Sometimes our President is a total baller. Sometimes he's even cooler.
Dear Mr. President,
High school proms are an absurd cliche, but, so help me, I loved mine. My best friends and I got dressed up, had a fancy dinner, played like we were really grown-up while we posed for photos with dates who'd be distant memories in a few years, but who were The Loves Of Our Lives at the time. Prom was not without its political drama, either. One of my friends was dating a student from another school, a transgendered boy who caused quite a stir by being the first female elected Prom King at his own school. I remember, at the time, thinking that this would seem so bigoted and backwards by the time we grew up and told our own kids; like the stories of segregation our own parents had from their time in school.
Apparently, our nation isn't quite there yet.
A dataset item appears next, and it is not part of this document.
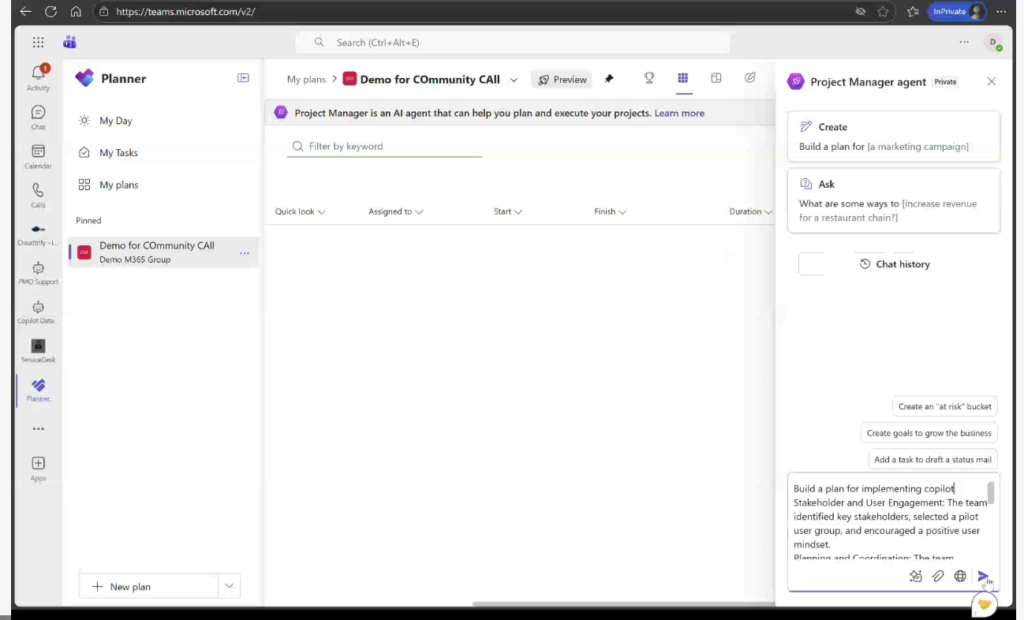The height and width of the screenshot is (620, 1024).
Task: Expand the plan title dropdown chevron
Action: coord(514,80)
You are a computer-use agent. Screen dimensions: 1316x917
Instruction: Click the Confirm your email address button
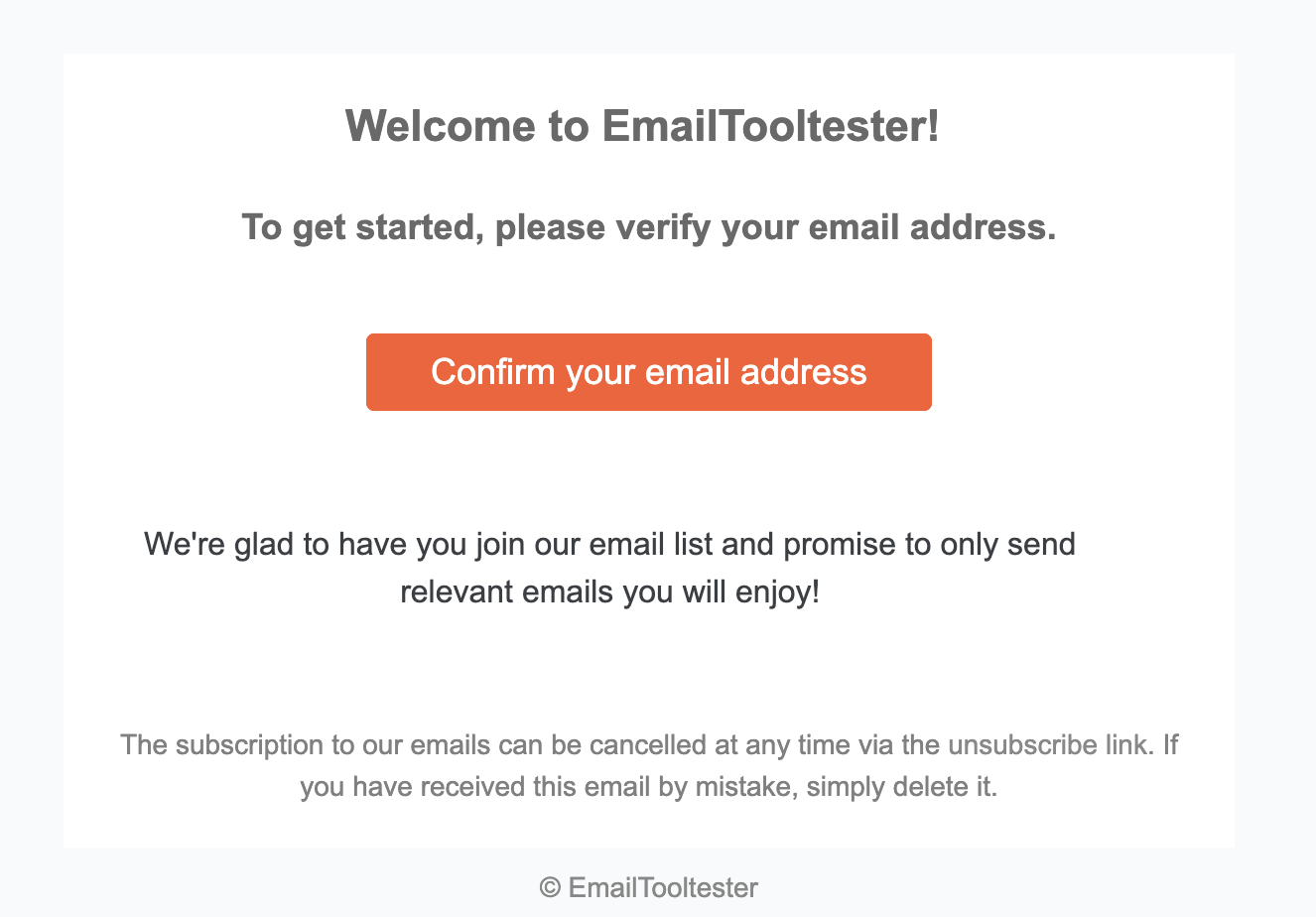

Constance McMillen, a Mississippi high school student, was told by her school that she could not bring her girlfriend to prom. The resulting uproar, which included a legal battle and a (social and mainstream) media frenzy, ended with two proms; one for Constance and a dozen other students; one privately organized and funded by the parents of the rest of the school. In this case, while the courts acted as I feel they should have, the legal decision was not what ultimately mattered. The damage to Constance's high school experience was already done. Her school's administration had labeled her an outsider, demonstrating clearly to her peers that she has no place among them.
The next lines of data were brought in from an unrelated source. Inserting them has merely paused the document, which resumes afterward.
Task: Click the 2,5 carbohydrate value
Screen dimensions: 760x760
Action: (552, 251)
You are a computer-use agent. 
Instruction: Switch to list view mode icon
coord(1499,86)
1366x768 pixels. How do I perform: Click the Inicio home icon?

Plenty of people have a difficult time fitting in. High school is often unpleasant, and high school students are often unkind. The system should not actively work to make it harder to be different. This kind of bigotry has no place in our society, and certainly not in our public schools. There is no saving Constance the humiliation and alienation that will result from the small-mindedness of the adults granted responsibility over her education. Her prom has become a rite of passage that no high school student should ever have to endure. Maybe, years from now, she'll look back on it with a grim satisfaction, appreciating that, in the face of it all, she at least kept her integrity. Even if it will serve her, long term, to have discovered so early in life all the obstacles she will have to overcome and the strength required to do so, I will wish that she might have avoided such character-building. I may not be a parent, or, for that matter, much older than Constance, but I still wish that American children were shielded, a little longer, from suffering the consequences of the appalling ignorance that still exists in this country.